Currently, Weber is focusing the majority of her time on two very different, but crucial issues: “… environmental decisions, in particular responses to climate change and climate variability, and financial decisions, for example pension savings.”  Like all of her research topics, even these seemingly unrelated issues are linked in that both involve choices with consequences that are delayed in time and are often highly uncertain.

Weber is past president of both the Society for Judgment and Decision Making and Society for Mathematical Psychology, and she is the current president of the Society for Neuroeconomics. She is a fellow of both the American Psychological Association and the American Psychological Society, and a member of the Society for Medical Decision Making, the Society for Risk Analysis, and INFORMS.  She has served on two advisory committees of the National Academy of Sciences on Human Dimensions in Global Change.

Weber has been co-editor of the journal Risk Decision & Policy, associate editor of Organizational Behavior and Human Decision Processes, and is current associate editor of Management Science.  She serves on the editorial boards of eight other journals.

Weber joined Columbia University in 1999. She is the Jerome A. Chazen Professor of International Business in the Management Division of Columbia Business School and a professor of Psychology.  She also founded and co-directs two centers at Columbia, the Center for the Decision Sciences and the Center for Research on Environmental Decisions. Her areas of expertise include cognitive and affective processes in judgment and choice, cross-cultural issues in management, environmental decision making and policy, medical decision making, and risk management. She serves as a member of the Academic Committee at the Earth Institute.
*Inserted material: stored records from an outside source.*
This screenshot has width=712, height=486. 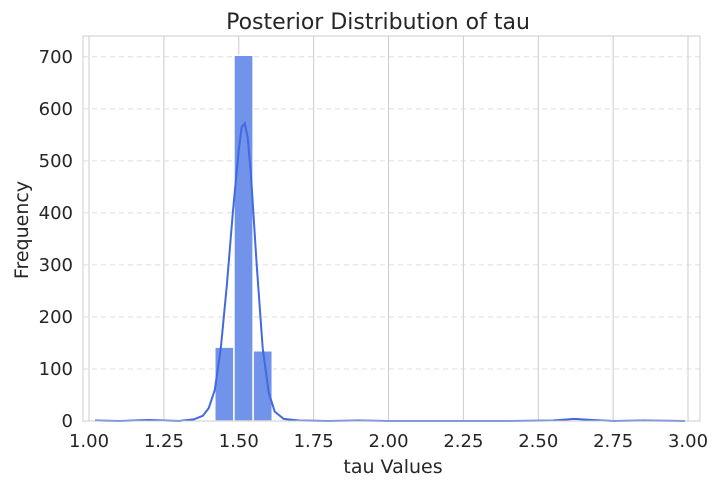 I want to click on y-tick-label: 500, so click(x=56, y=162).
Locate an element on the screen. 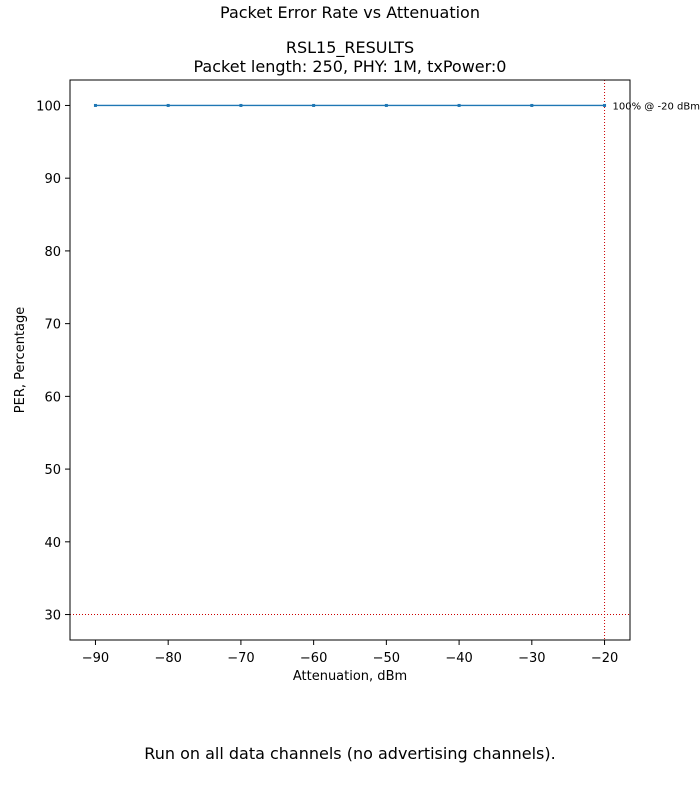 This screenshot has width=700, height=800. y-tick-label: 80 is located at coordinates (52, 252).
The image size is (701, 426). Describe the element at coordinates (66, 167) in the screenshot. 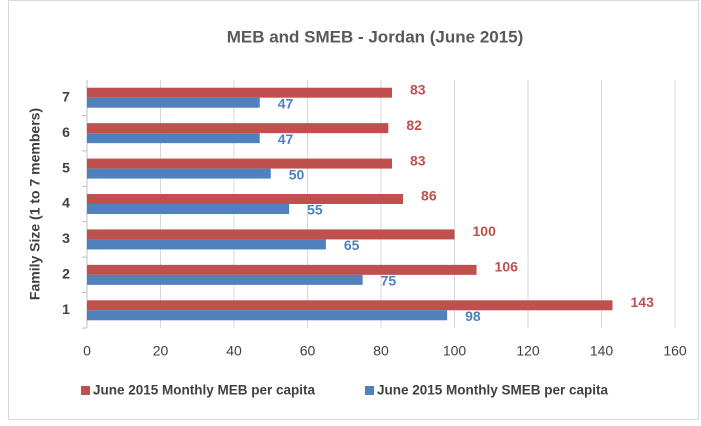

I see `y-tick-label: 5` at that location.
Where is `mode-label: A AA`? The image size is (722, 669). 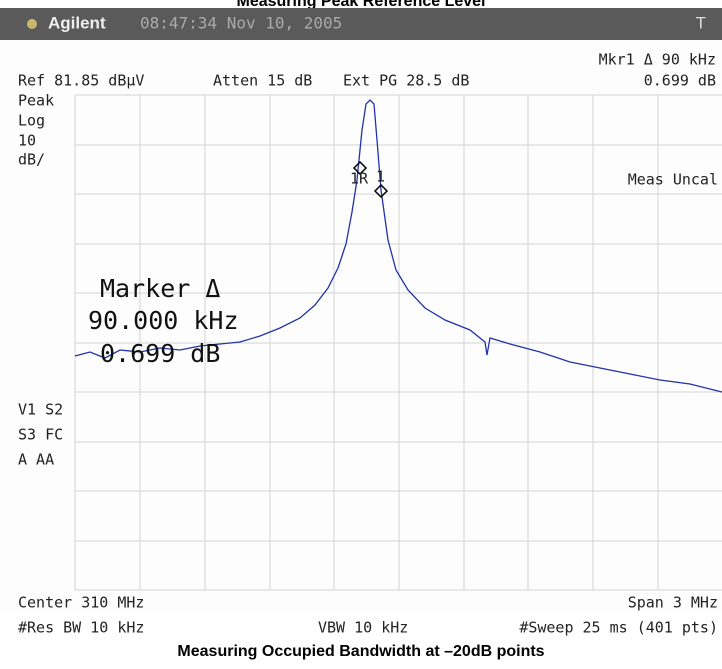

Some honors and awards Weber has received include the 2000 Chazen International Research Prize from Columbia University’s Graduate School of Business, the 1994 Outstanding Young Investigator Award from the Society for Medical Decision Making, the 1988 Young Psychologist Award from the American Psychological Association and the 1980 Vanier Award for Academic Excellence from York University. She received postgraduate and postdoctoral fellowships in natural science and engineering research from the Council of Canada.  Since 1985, her research has been funded continuously by the National Science Foundation, the National Institute of Health, the National Oceanographic and Atmospheric Administration, and several other funding agencies.

When Weber is not publishing or winning research awards, she tends to still be working in one form or another, though she doesn’t mind.  She says, “I feel incredibly privileged to have found an area of research and teaching that is so exciting and fulfilling that I really don’t mind to work most of my waking hours, simply because it is fun rather than ‘work.’”  Even in her spare time, she finds ways to connect her personal life to her work by going to plays, art galleries, the opera and reading novels that build on her understanding of human nature.

She is married to another decision researcher, Eric Johnson, the Norman Eig Professor of Business in the Marketing Division of Columbia Business School, who, she says, “understands and shares my passions and obsessions.”

Weber has a B.A. summa cum laude from York University in Canada, 1980; and an M.A. and Ph.D. from Harvard, 1984.